As part of our nursing ethics, it is our responsibility to our patients to protect the privacy of the very people we care for, as well as the institutions in which we work at.
As nurses, we share many happy and exciting moments with our patients (such as the birth of a new child) as well as the most difficult and sad ones, like surgical procedures and even loss of life. These moments are tender, sacred and most of all private.
The commitment to keep personal patient matters private has been a part of the ethical code of conduct for nurses long before the invention of social networking sites such as Facebook and Twitter.
Commiting To The Pledge
The foundational principal of the “Do’s and Don’ts” of nursing conduct were a part of many nursing graduation ceremonies which were included in the resounding “The Nightingale Pledge”.
The line “I will do all in my power to maintain and elevate the standard of my profession, and will hold in confidence all personal matters committed to my keeping and all family affairs coming to my knowledge in the practice of my calling” reminds us of the honor and privilege it is to provide nursing care with discretion in the art of nursing.

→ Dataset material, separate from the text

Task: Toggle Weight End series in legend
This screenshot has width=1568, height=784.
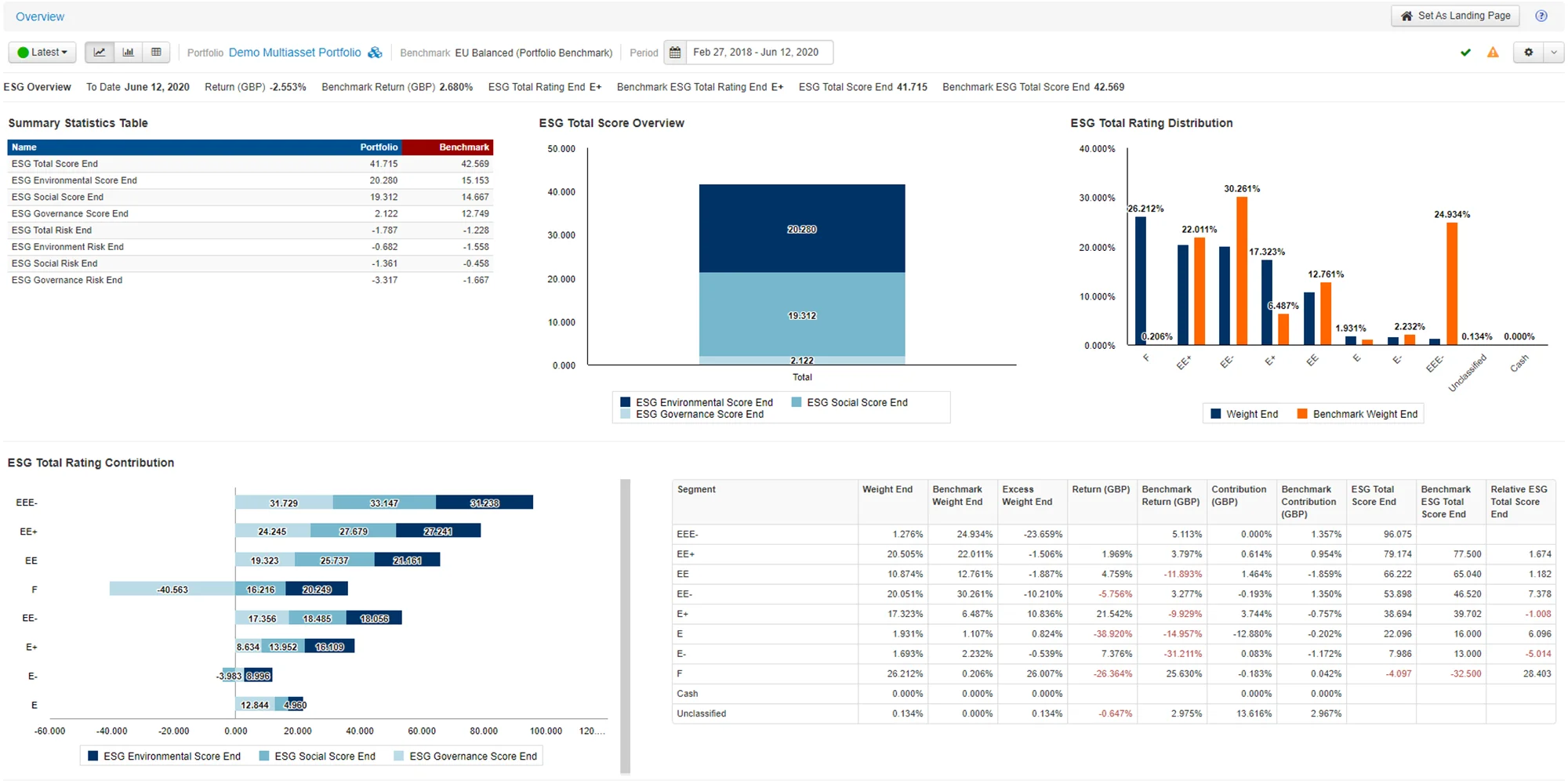Action: click(1244, 414)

In this age of social media, blogging and networking sites, nurses are now interlinked to patient communities, topics and issues more than ever. We have the ability to connect with our profession, share information and best practices like never before. All things considered, this immediate exchange of information can cause us to face an uneasy relationship with the Internet.
The American Nurses Association (ANA) Code of Ethics reminds us, “The nurse advocates for an environment that provides for sufficient physical privacy, including privacy for discussions of a personal nature and policies and practices that protect the confidentiality of information.”
Nurses must be careful in thought and judgment in order to not take actions that might risk exposing sensitive or protected health information, jeopardize patient privacy or the reputation of the agencies we work for.
In the flash of a post on Facebook, or in the twinkle of a “tweet” on Twitter, privacy and ethical standards in nursing can easily be violated.
The immediate nature of information sharing on social media sites can make it challenging for health care management to monitor and regulate. As a solution, most hospitals have adopted a “no tolerance policy” and as an added measure, blocking networking and social media sites from its network.
Here is a list of the top 5 do’s and don’ts for nurses using social media sites:
- Don’t discuss or disclose sensitive or Protected Health Information (PHI).
Seems like a no-brainer for healthcare professionals, however, even “friending” a patient on Facebook or answering a healthcare question in a public forum such as Twitter can be a violation of patient privacy.
- Do exercise judgment when posting personal opinions and photos.
It is wise to separate explicit professional details, such as opinions on management, refrain from discussing your colleagues and sharing “OMG” clinical situations from your social media presence.
- Do respect HIPAA privacy laws and adhere to policy.
Follow your employer policy, and exercise good judgment when it comes to social media use. Here's a database of social media policies for various hospitals and corporations.
- Don’t expect any privacy when posting on social networking sites.
Some reports suggest that employers are now requesting access to your Social Networking sites as well intermittently monitoring content. Be aware of your Internet footprint and the content associated with your name both personally and professionally.
- Do make the decision to use networking/social media sites for educational and professional networking.
Social media sites can be very useful, empowering and rewarding for nurses. Using networking sites is a great way to stay connected and keep current and nursing trends and topics.
While it is our innate right to be able to express our own opinions, nurses, please make sure that by voicing out your opinions it would not incriminate or step over the bounds of patient privacy for our patients.
ALWAYS ACT IN THE BEST INTEREST OF THE PATIENT.